We Scanned 300 npm and PyPI Packages for Supply Chain Attacks Without Executing a Single Line of Code

Structural supply chain detection using code relationship graphs. 1.0% false positive rate validated on 300 clean packages (200 initial + 100 held-out). Detects TanStack/event-stream attack patterns by analyzing who reads credentials and who spawns processes, not by running anything.

categories: Security Open-Source
published: 2026-06-03

Every supply chain scanner you’ve heard of does one of two things: runs the code in a sandbox and watches what it does, or pattern-matches on known CVEs. The first is expensive and fragile. The second misses novel attacks by definition.

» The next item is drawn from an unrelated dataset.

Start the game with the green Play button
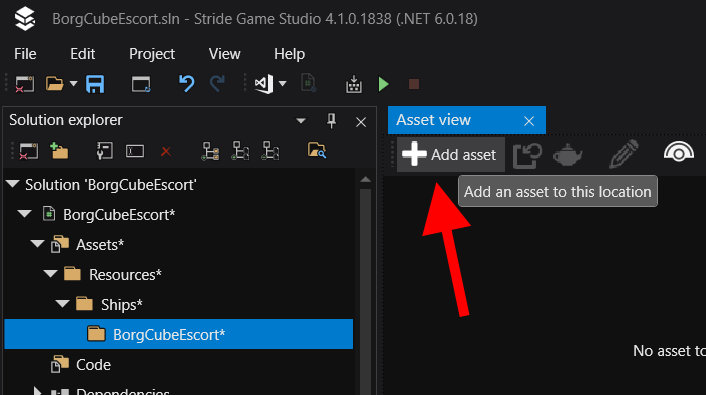706x395 pixels. click(384, 84)
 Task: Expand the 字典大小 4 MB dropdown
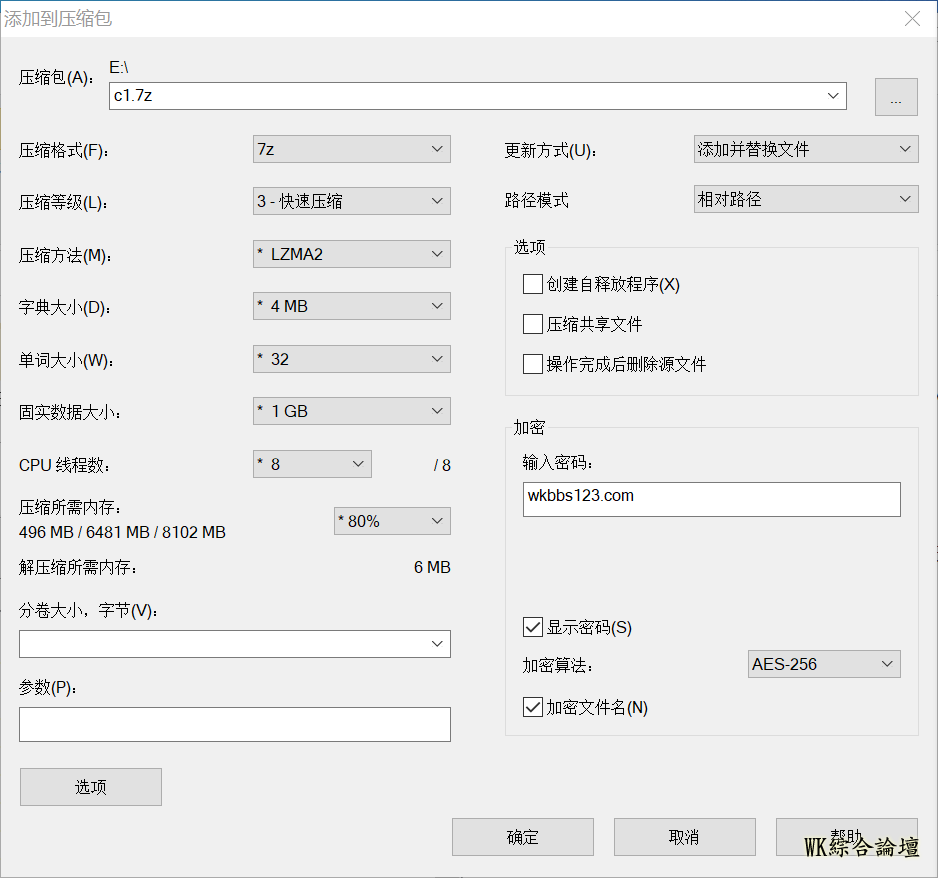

We tried something different. We asked: can you detect supply chain attacks from the structure of the code alone?

The Insight

Supply chain attacks have a structural signature. The TanStack/Mini Shai-Hulud attack (2026) reads process.env.GITHUB_TOKEN, spawns curl to exfiltrate it, and runs at module load time in a file with zero inbound edges from the rest of the package. The event-stream attack (2018) makes an http.request to a hardcoded IP. Both share three properties:

Isolated: the malicious code has few or no inbound connections from the rest of the package
Reads credentials: process.env, os.getenv(), os.Getenv()
Exfiltrates: spawns a process (curl, wget) or makes a network call

Legitimate code that reads env vars (dotenv, debug) usually doesn’t spawn processes. Legitimate code that spawns processes (build tools, test runners) usually has many inbound edges (it’s called by the rest of the package). The combination of isolation + credential access + process spawning is rare in clean code and universal in supply chain payloads.

How It Works

knowing is a code intelligence engine that builds a content-addressed graph of code relationships. When you run knowing index, it extracts 38 edge types including:

reads_env: function -> environment variable it reads
executes_process: function -> process it spawns
consumes_endpoint: function -> HTTP endpoint it calls

The knowing audit-supply-chain command computes an isolation score for each file:

isolation = inbound_factor * outbound_factor * hook_factor

Where:

inbound_factor: files with many callers score low (well-connected = probably not malicious)
outbound_factor: files with reads_env + executes_process edges score high
hook_factor: 1.5x multiplier if the file runs at install/load time

A package-level verdict aggregates file scores: a package is “suspicious” only when both the ratio of suspicious files exceeds 10% AND the count exceeds 2. This is the key to low false positives.

The Evaluation

We scanned 200 known-clean, popular packages: 100 from npm and 100 from PyPI.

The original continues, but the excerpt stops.